*About this task*: Write out, from the entries below, exactly the lines that run between the lines holding "Image resolution: width=643" and "Pick the Hawaii", inclusive, and stop there.

*Dataset entries*:
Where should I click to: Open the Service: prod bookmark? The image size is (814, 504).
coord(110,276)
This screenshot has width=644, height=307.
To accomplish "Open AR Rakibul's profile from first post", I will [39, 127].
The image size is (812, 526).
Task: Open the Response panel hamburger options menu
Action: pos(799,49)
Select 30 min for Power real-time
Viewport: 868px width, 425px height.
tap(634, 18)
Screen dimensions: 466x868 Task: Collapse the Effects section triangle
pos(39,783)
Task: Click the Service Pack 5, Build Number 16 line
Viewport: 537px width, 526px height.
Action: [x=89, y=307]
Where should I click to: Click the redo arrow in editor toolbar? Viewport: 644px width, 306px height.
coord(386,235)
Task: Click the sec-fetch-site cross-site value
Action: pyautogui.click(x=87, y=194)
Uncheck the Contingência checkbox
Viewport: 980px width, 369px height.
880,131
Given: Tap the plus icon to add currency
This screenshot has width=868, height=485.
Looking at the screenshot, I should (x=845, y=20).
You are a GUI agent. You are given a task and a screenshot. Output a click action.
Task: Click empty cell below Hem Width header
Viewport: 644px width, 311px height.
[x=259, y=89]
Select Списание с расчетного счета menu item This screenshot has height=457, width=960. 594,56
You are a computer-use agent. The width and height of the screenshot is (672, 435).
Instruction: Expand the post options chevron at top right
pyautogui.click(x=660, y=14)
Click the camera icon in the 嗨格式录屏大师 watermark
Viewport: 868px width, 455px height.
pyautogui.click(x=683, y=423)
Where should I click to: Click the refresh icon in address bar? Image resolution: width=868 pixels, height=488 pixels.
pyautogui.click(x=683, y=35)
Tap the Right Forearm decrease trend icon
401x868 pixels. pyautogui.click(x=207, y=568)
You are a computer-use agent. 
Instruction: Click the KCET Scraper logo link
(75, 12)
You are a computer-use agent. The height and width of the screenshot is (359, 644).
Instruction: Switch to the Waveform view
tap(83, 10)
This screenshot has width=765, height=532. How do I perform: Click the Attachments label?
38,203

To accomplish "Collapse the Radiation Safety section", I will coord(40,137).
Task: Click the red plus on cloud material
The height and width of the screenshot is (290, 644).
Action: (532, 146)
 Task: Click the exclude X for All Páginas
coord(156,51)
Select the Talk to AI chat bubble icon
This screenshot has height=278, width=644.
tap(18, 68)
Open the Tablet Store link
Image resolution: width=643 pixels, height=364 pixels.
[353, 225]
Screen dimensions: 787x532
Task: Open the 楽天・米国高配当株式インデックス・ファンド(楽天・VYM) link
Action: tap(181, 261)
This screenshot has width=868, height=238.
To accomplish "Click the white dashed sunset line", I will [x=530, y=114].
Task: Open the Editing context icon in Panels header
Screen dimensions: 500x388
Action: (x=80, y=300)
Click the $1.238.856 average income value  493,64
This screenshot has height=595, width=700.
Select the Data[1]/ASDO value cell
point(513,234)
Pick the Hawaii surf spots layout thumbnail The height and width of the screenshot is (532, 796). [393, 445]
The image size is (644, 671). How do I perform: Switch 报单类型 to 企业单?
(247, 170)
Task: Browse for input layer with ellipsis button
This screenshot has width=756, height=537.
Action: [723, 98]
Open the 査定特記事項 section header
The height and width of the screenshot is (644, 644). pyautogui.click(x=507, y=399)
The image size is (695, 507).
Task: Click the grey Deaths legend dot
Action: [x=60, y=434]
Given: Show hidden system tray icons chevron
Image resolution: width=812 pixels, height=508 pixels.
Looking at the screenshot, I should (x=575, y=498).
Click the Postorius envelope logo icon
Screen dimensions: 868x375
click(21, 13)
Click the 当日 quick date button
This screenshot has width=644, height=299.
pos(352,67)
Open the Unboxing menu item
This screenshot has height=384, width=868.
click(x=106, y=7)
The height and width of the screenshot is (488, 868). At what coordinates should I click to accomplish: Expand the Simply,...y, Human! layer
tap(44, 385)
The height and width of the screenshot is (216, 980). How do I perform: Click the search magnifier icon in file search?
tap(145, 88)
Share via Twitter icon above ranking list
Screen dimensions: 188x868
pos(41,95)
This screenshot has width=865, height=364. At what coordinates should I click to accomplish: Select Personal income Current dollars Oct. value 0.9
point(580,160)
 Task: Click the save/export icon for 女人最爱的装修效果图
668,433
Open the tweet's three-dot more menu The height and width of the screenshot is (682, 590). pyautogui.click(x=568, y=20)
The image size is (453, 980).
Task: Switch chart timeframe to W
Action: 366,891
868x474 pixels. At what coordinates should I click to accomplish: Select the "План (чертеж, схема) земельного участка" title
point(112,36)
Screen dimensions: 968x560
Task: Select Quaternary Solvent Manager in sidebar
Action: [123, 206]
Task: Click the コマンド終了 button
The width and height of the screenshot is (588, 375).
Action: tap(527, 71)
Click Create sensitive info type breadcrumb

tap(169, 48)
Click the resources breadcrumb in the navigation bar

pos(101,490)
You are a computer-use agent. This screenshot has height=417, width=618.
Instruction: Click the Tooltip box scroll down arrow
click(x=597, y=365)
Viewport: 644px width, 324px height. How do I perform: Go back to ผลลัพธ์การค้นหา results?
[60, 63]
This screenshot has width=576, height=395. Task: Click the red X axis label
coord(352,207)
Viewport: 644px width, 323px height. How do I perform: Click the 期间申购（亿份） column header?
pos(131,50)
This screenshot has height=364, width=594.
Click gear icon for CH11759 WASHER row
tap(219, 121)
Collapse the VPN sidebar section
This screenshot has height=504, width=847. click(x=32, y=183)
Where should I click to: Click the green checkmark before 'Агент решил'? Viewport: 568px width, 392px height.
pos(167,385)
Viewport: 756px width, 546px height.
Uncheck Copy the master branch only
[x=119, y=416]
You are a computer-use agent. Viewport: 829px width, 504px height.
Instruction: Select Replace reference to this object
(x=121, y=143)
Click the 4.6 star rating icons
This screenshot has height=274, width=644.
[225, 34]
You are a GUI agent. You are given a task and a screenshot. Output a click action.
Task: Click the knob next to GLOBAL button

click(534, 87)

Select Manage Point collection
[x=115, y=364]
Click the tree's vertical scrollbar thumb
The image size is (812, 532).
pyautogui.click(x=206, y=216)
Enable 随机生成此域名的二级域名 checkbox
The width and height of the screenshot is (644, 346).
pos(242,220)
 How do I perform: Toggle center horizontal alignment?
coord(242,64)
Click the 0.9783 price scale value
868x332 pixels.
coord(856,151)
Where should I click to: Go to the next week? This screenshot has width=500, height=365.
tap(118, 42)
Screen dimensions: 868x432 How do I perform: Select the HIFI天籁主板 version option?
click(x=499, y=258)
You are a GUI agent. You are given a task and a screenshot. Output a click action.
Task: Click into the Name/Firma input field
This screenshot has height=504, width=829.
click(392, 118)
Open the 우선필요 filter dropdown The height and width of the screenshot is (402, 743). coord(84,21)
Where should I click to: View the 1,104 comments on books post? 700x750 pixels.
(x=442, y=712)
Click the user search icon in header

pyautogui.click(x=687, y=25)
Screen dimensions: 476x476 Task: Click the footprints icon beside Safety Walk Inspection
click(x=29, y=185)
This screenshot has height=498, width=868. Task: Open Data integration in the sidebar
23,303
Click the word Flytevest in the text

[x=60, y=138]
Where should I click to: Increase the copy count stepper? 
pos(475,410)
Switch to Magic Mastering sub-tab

*Output*:
Image resolution: width=643 pixels, height=364 pixels.
[353, 225]
Screen dimensions: 787x532
Task: Open the 楽天・米国高配当株式インデックス・ファンド(楽天・VYM) link
Action: tap(181, 261)
This screenshot has width=868, height=238.
To accomplish "Click the white dashed sunset line", I will [x=530, y=114].
Task: Open the Editing context icon in Panels header
Screen dimensions: 500x388
Action: (x=80, y=300)
Click the $1.238.856 average income value  493,64
This screenshot has height=595, width=700.
Select the Data[1]/ASDO value cell
point(513,234)
Pick the Hawaii surf spots layout thumbnail The height and width of the screenshot is (532, 796). [393, 445]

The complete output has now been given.